Background information
- Also known as: Mayor, miracle baby
- Born: Omavi Ammu Minder October 7, 1999 (age 26) Sumter, South Carolina, U.S.
- Origin: Charlotte, North Carolina, U.S.
- Genres: Southern hip-hop; alternative hip-hop;
- Occupations: Rapper; songwriter;
- Instrument: Vocals
- Years active: 2014–present
- Label: Mavi 4 Mayor Music
- Website: Management Alicia Gelernt co Zay Shimkin

Signature

= Mavi (rapper) =

American rapper (born 1999)

Omavi Ammu Minder (born October 7, 1999), better known as Mavi (stylized in all caps), is an American rapper from Charlotte, North Carolina. Mavi emerged in 2014 as a member of North Carolina music collective KILLSWITCH, and later rose to prominence in 2019 with the release of his debut solo album Let the Sun Talk and his guest appearance on Earl Sweatshirt's EP Feet of Clay. His most recent album, The Pilot, was released in 2025.

== Artistry ==
Mavi's style draws inspirations from Five-Percent Nation ideologies, which he named his first studio album Let the Sun Talk after. He cites rappers MF Doom and Prodigy of Mobb Deep as his main influences.

Mavi's music is marked by an often existential, intensely poetic writing style, and a laid back delivery. His beat selection leans towards soul-sample heavy, stripped instrumentals. Mavi's musical aesthetic is often associated compared to frequent collaborators Earl Sweatshirt and MIKE. Mavi's songs often reflect his struggles with mental health and sobriety.

== Personal life ==
Mavi's father was a hip-hop producer and a gospel quartet singer.

Mavi was a neuroscience major at Howard University when he released Let the Sun Talk.

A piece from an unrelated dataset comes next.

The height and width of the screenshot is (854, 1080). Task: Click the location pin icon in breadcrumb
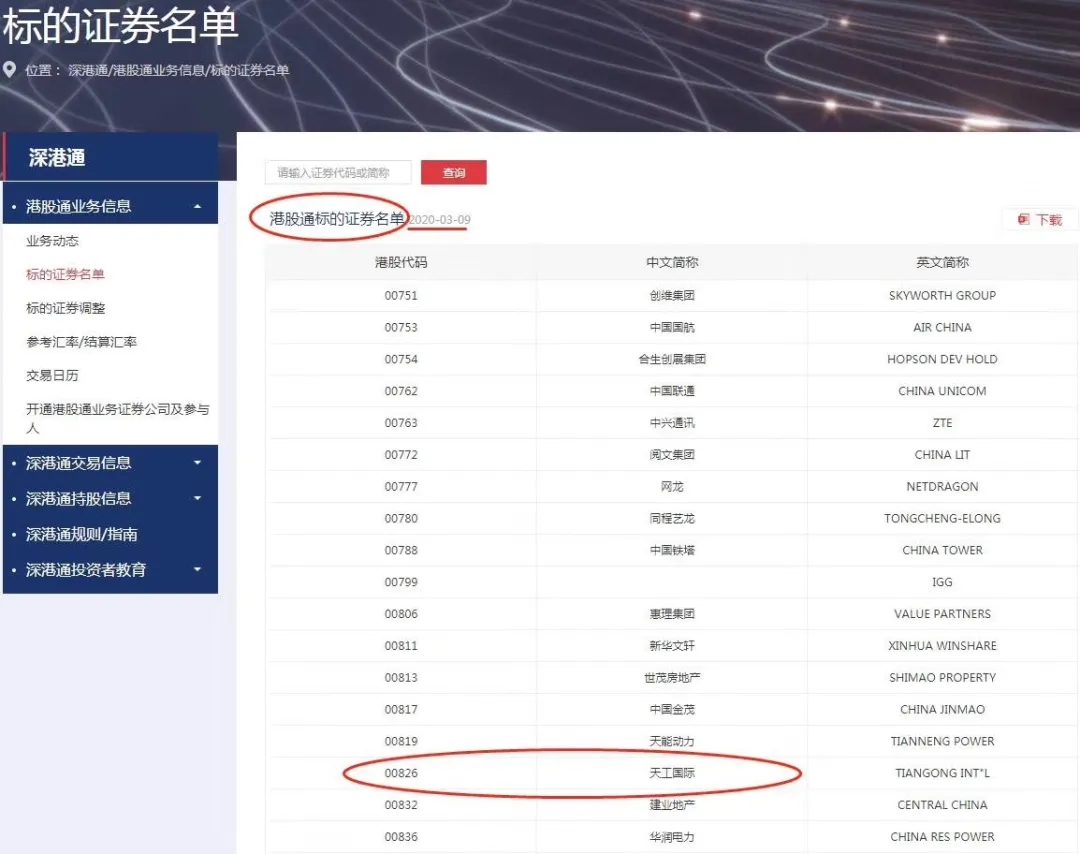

He dropped out after his music began to garner interest.

==Discography==

===Studio albums===
- Let the Sun Talk (2019)
- Laughing So Hard, it Hurts (2022)
- Shadowbox (2024)

===Extended plays===
- End of the Earth (2021)

===Mixtapes===
- Beacon (2016)
- No Roses (2017)
- The Pilot (2025)

===Collaborative albums===
- Rosewood Records Presents: Killswitch 2017 (as a member of Killswitch) (2017)
- Rosewood Records Presents: Killswitch Vol. 2 2019 (as a member of Killswitch) (2021)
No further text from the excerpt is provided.